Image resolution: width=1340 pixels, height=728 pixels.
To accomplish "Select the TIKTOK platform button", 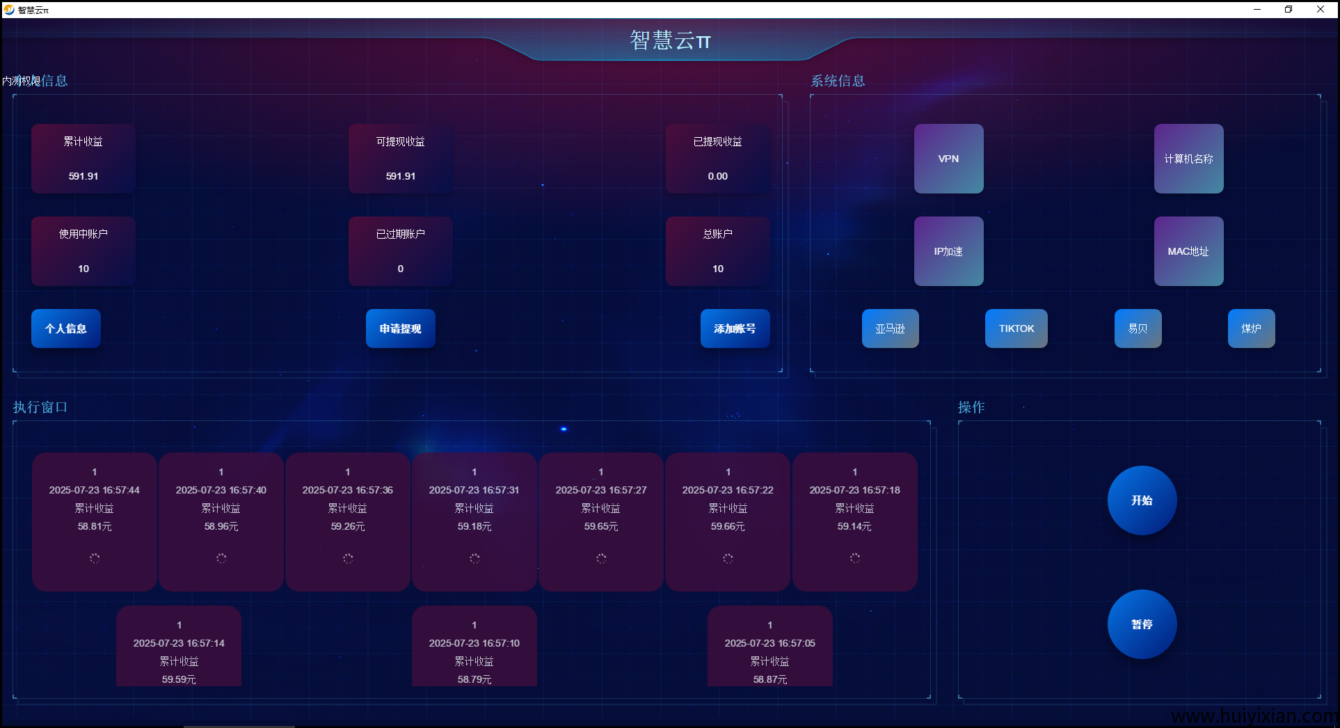I will click(x=1016, y=329).
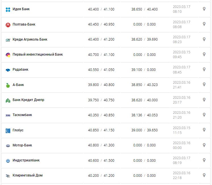Click the Индустриалбанк logo icon

pos(8,161)
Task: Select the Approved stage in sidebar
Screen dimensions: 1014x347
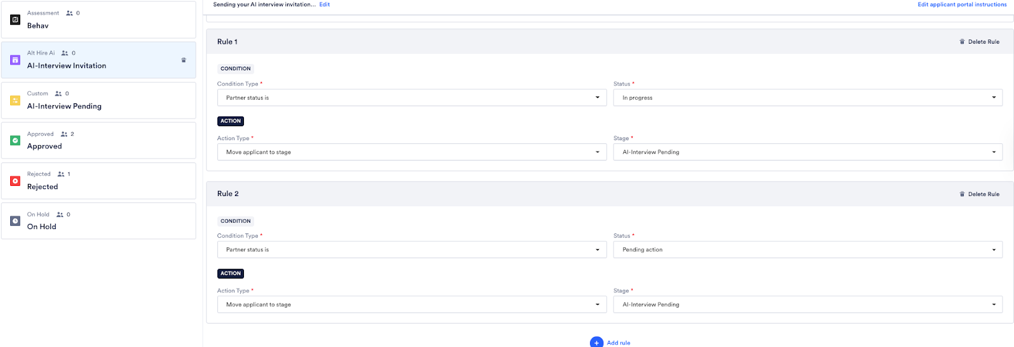Action: click(98, 141)

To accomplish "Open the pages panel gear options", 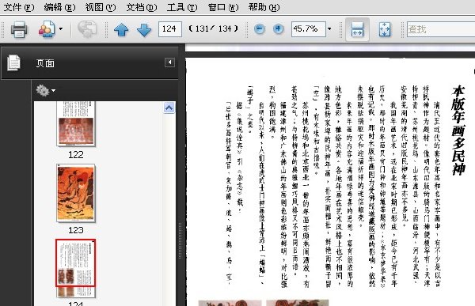I will pyautogui.click(x=45, y=90).
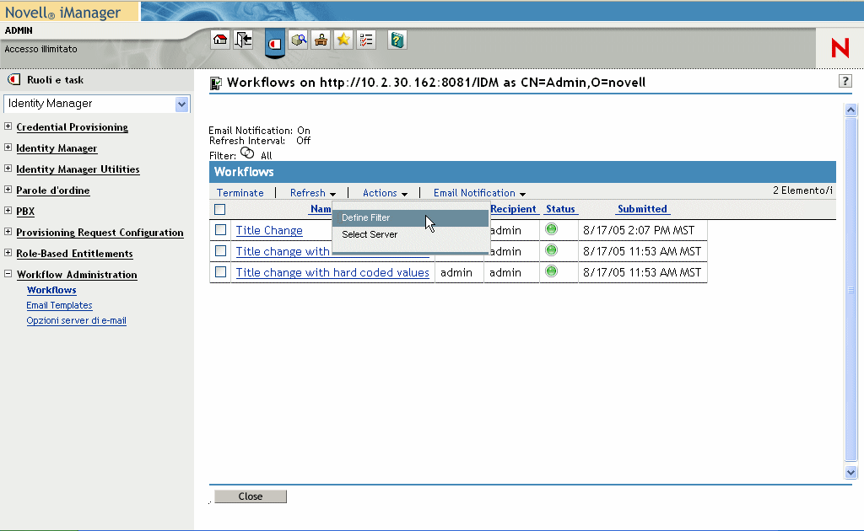Click the Exit door icon

tap(243, 40)
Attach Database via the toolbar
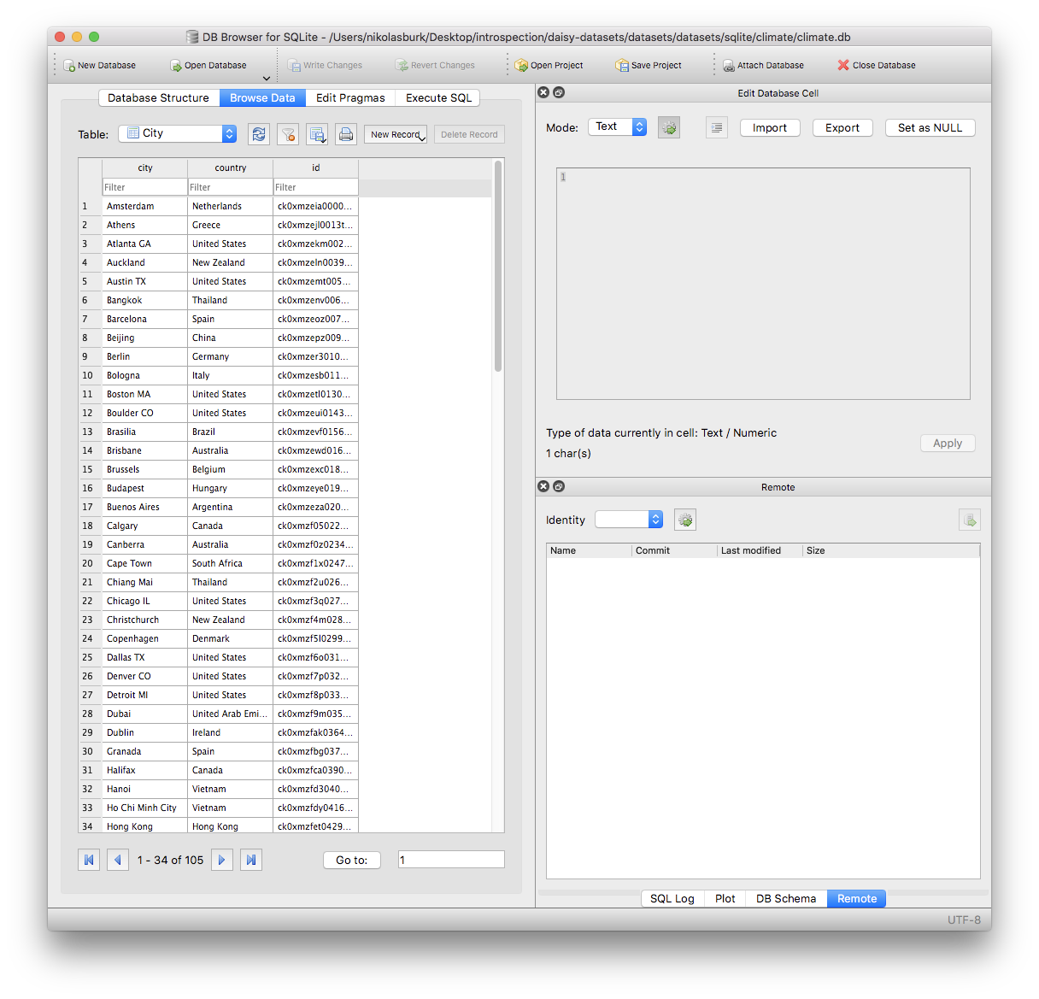Image resolution: width=1039 pixels, height=999 pixels. (764, 64)
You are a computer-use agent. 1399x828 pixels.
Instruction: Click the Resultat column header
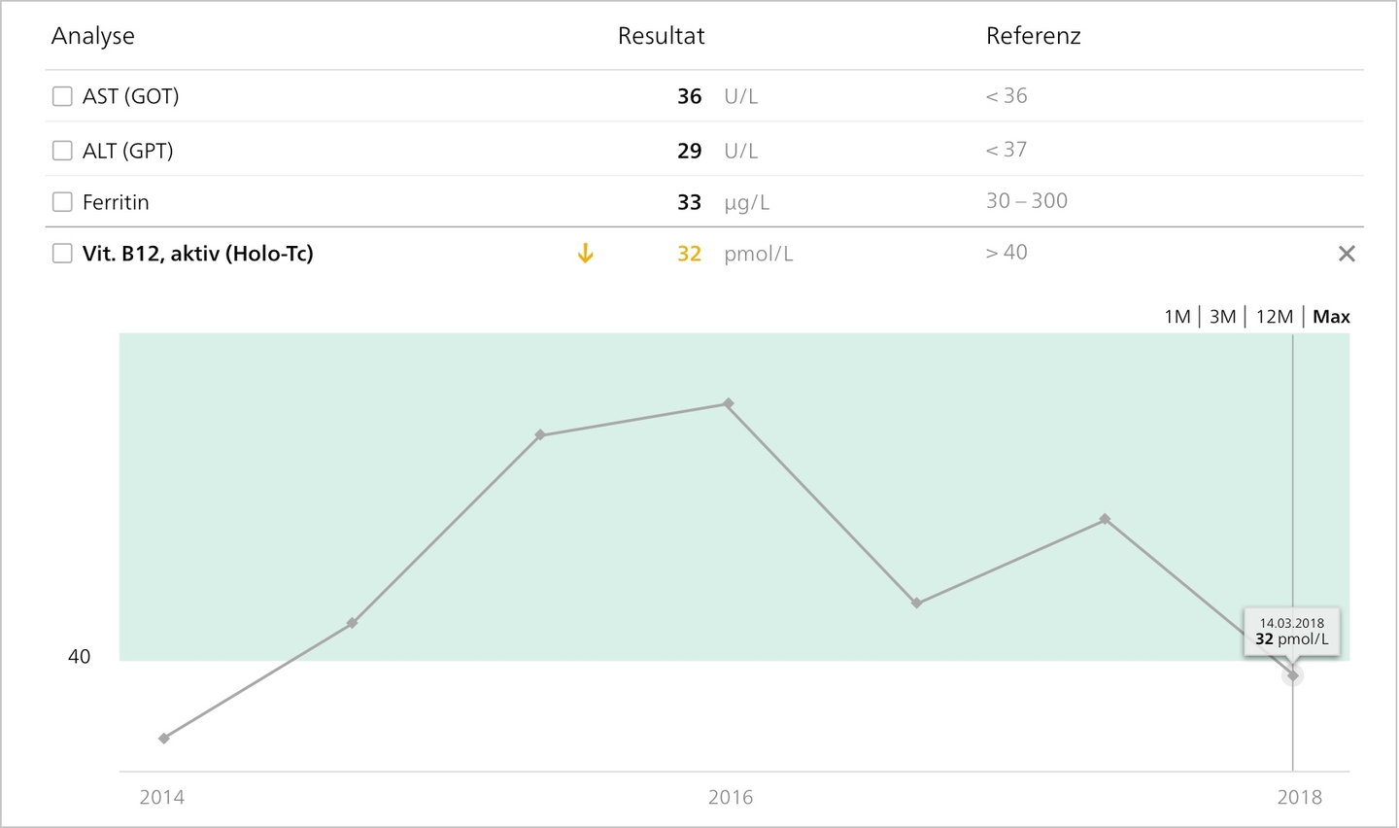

------------------------

STATED EXERCISE:
Copy the records starting at the line with "Attach Database via the toolbar" and ending with the last line of the records, substituting "Workspace" for "Database" and changing nothing else. Leave the pictures out of your copy.

SOLUTION TO THE EXERCISE:
Attach Workspace via the toolbar
Image resolution: width=1039 pixels, height=999 pixels. (764, 64)
You are a computer-use agent. 1399x828 pixels.
Instruction: Click the Resultat column header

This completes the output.